[Saved entries]
★ ★ ★ ★

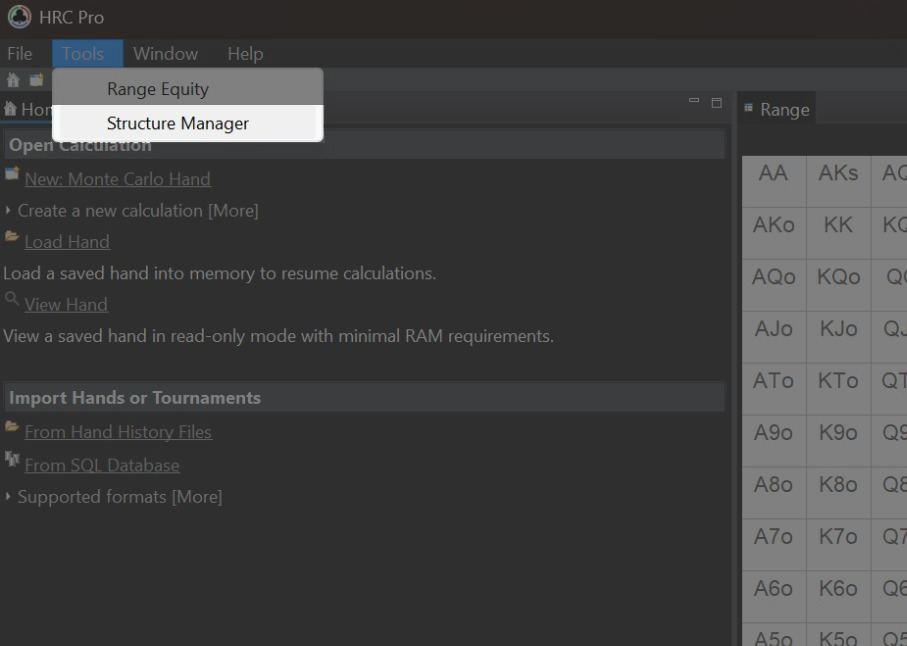Click the home icon in the toolbar
Image resolution: width=907 pixels, height=646 pixels.
coord(13,80)
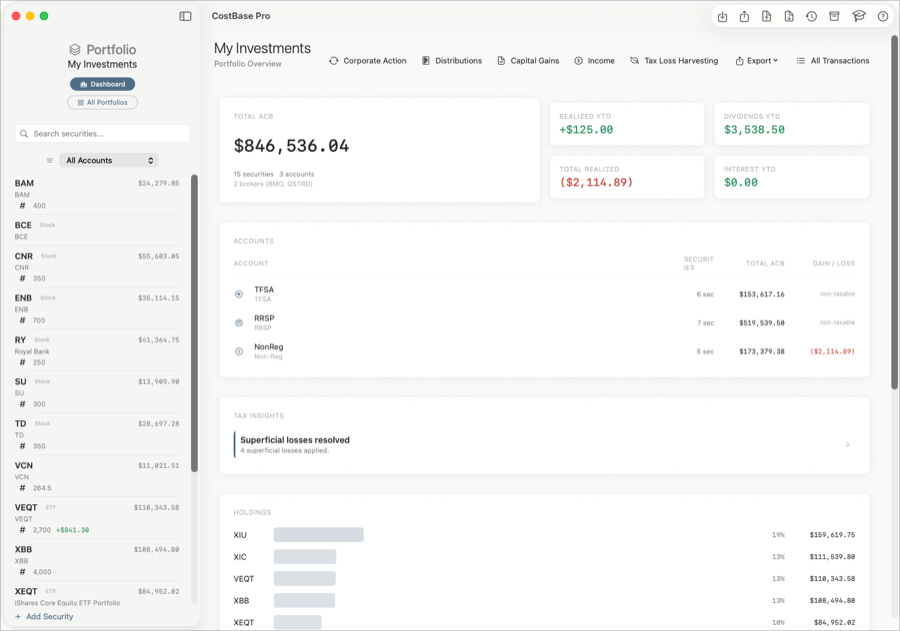
Task: Toggle the sidebar with the panel icon
Action: [184, 16]
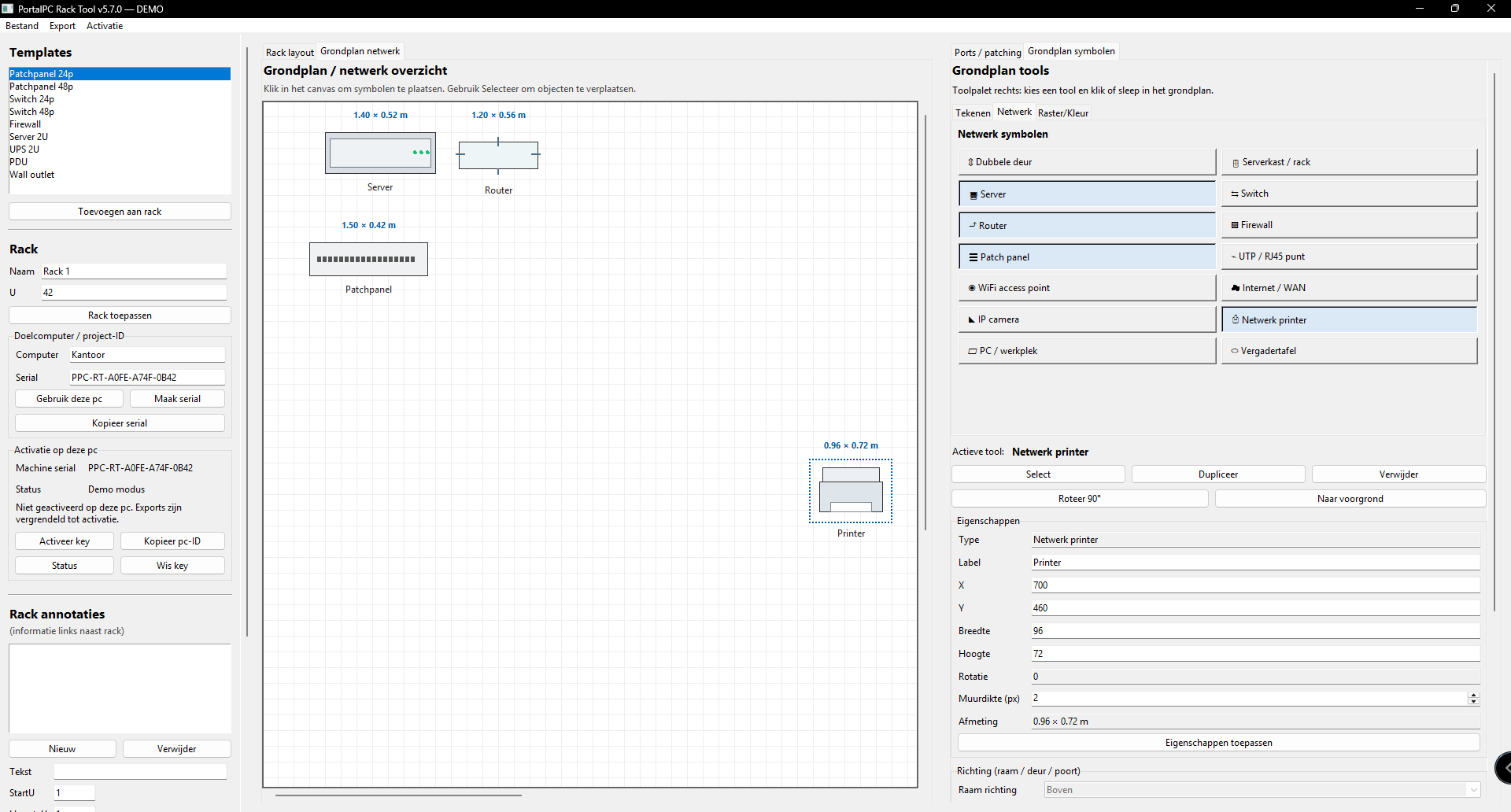Toggle the Patch panel tool button
Viewport: 1511px width, 812px height.
(1087, 257)
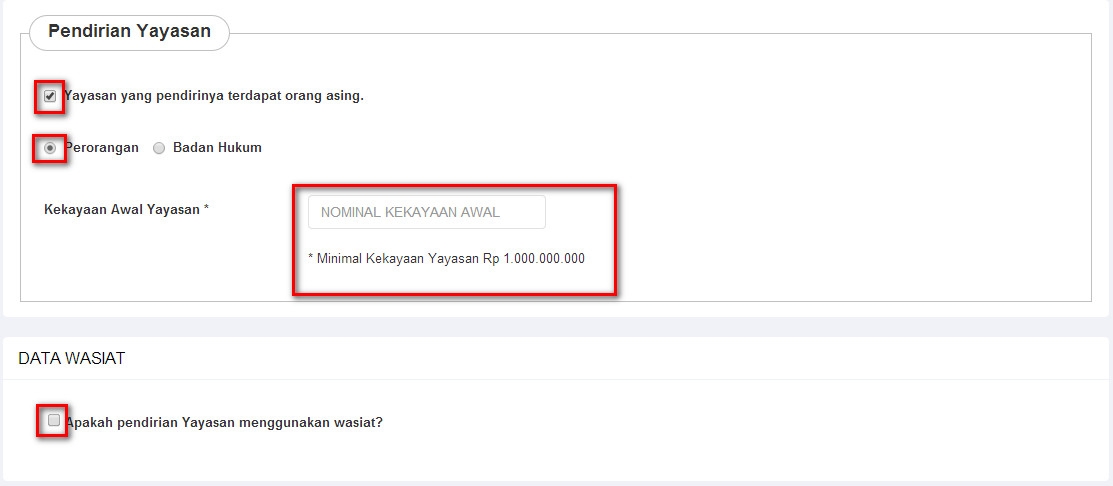This screenshot has width=1113, height=486.
Task: Click the word 'wasiat?' in the checkbox question
Action: (x=360, y=422)
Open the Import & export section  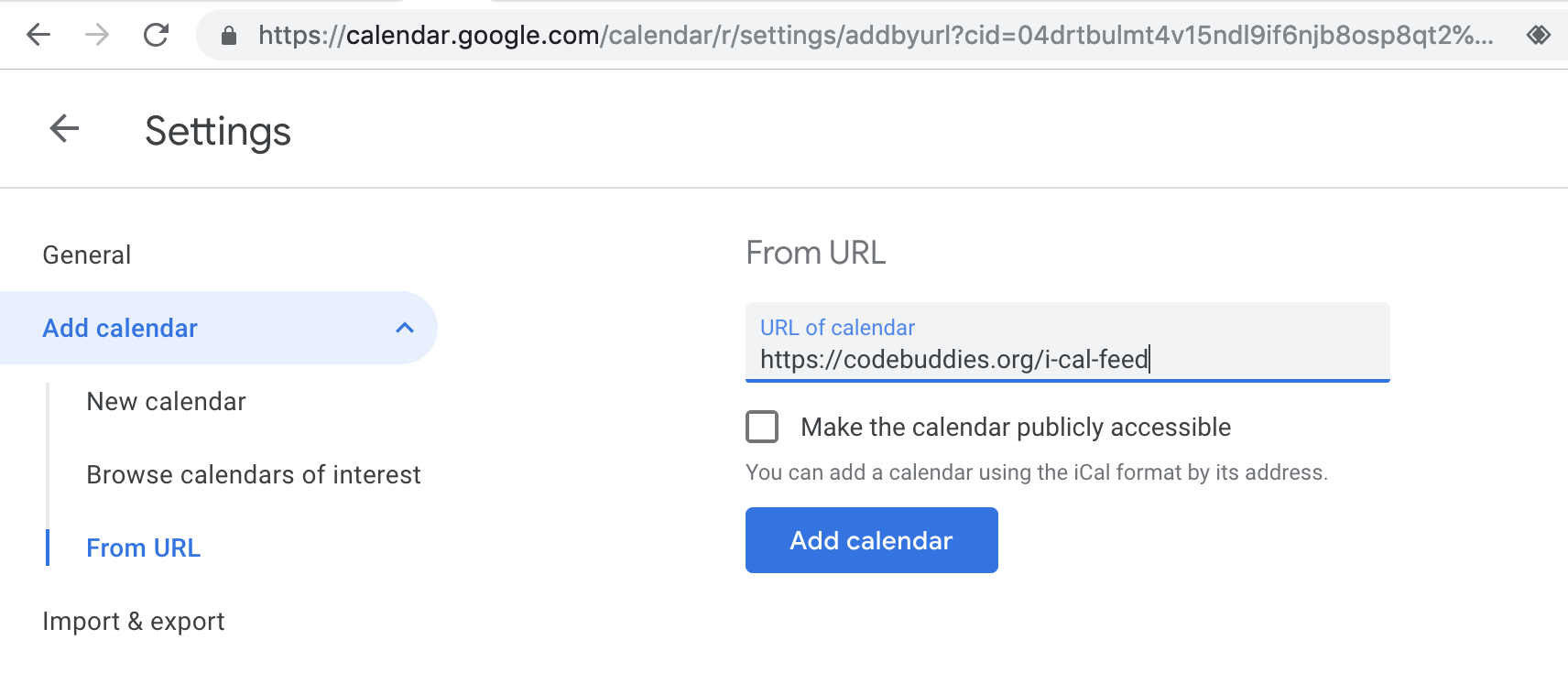[134, 621]
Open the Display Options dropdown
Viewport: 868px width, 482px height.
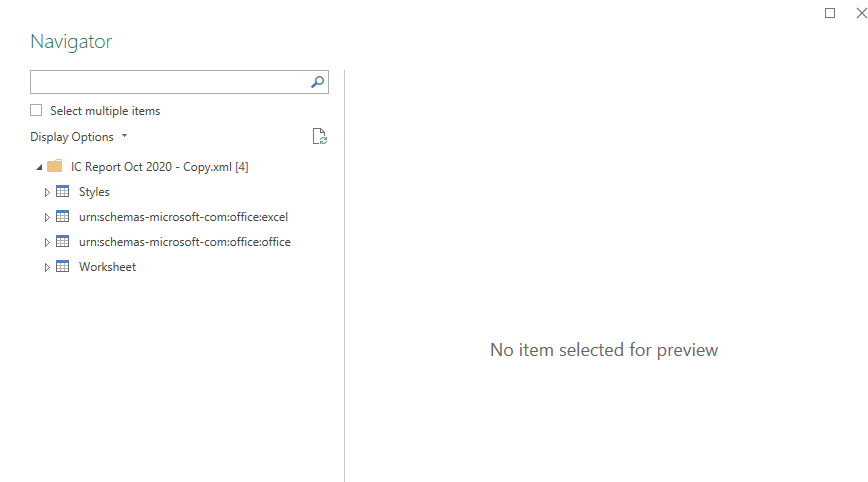(x=79, y=137)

★ ★ ★ ★

**Directions:** Give back exactly, and only, the lines from the one holding "Open the Display Options dropdown" through the last line of the entries, with every picture omitted.

**Result of the exercise:**
Open the Display Options dropdown
Viewport: 868px width, 482px height.
(x=79, y=137)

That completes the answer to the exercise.